Character is one's inward disposition necessitated in terms of the law of the Universal Presence of the Supreme Being at any given level of its expression in empirical life. The implementation of this law in outward behaviour is conduct. Hence one's character and conduct have to be assessed, not in the light of what a book has said, what a community or society considers as its tradition and culture, or even what all humanity in its human judgment of good and evil may regard as right, but in consonance with that principle of existence in accordance with whose requirements all life is one organism of indivisible interdependence of existence and value. It is the law of the higher level that decides the worth of the lower, and as long as any particular disposition or behaviour is in harmony with the factors that contribute to the completion or perfection of a personality in the direction of the level that is immediately higher in the gradational scheme of the Universe, that should be regarded as character, conduct, morality, ethics, or by whatever name we would like to designate that attitude or outlook of the individual. The Cosmic Form was revealed to Arjuna, the harmonious man, and not to Yudhishthira, the virtuous man.

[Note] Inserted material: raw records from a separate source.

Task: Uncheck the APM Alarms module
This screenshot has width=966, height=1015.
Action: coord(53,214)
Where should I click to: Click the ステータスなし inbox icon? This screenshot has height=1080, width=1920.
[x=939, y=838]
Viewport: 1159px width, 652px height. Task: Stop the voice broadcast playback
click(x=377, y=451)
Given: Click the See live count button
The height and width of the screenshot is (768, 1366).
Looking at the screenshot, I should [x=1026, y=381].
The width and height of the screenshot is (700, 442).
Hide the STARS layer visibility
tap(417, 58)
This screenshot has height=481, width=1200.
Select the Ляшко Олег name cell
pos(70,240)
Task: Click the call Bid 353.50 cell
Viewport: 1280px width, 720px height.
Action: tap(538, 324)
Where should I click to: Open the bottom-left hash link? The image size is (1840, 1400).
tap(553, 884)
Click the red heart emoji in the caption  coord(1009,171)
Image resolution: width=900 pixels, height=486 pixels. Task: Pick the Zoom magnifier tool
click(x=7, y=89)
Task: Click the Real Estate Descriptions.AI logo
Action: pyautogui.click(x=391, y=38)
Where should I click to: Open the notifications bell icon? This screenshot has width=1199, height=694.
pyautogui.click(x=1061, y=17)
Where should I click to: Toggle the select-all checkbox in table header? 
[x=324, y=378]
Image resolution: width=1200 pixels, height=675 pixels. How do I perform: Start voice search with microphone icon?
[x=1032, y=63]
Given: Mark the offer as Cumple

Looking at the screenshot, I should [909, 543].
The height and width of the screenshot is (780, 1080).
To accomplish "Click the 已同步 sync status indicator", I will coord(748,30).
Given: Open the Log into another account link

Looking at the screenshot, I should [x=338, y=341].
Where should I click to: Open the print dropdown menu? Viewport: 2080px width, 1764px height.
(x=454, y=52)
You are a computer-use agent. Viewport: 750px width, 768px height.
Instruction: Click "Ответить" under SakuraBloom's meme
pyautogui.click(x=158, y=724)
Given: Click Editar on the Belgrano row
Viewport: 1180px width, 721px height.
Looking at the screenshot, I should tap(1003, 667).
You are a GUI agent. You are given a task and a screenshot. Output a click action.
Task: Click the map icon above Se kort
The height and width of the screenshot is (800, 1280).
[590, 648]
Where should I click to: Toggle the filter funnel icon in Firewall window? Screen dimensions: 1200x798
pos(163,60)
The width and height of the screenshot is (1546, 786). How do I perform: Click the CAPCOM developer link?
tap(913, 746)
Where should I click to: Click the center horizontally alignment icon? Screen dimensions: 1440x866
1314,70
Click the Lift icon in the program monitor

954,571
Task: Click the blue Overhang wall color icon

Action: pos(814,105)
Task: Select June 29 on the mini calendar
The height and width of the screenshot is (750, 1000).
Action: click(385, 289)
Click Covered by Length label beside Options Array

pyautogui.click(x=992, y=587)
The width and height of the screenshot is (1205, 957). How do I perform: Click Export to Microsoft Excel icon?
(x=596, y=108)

When the higher understanding which is thoroughly convinced of the Sole Existence of the Absolute as the only Being and Reality possible, and everything sensed, known, willed or felt is only a spatiotemporal abstraction of partial aspects wrested out of their true context in the perfection of the whole, the mode of life of an individual can and has to be guided by the necessities of consciousness in its expressions through the levels of being, and not by the stereotyped standards of unchanging scriptural codes, the whimsical customs and traditional tracks of the divergent social groups of mankind which go along the beaten path of the demands of time, place, individual and social circumstances, as well as the brainwashing consequences of family and community beliefs driven into the mind right from childhood. Every passing need, whether physical, vital, mental, intellectual or social, whose neglect or abrogation and rejection in the name of the rule and law of the tradition-bound principles of people is likely to ruin the physical and psychological peace of an individual, or even hurl the individual to a rebirth for exacting a fulfilment of what is wilfully ignored and depressed with force, is to be considered a vital and wholesome and inextricable part of character and conduct justifiable in the eyes of the All-Seeing Universal Being, notwithstanding that the same may be looked upon as anathema by the blinded eyes of the social customs, rules and regulations of humankind which cannot rise to the level of an impersonal perception of the values of life.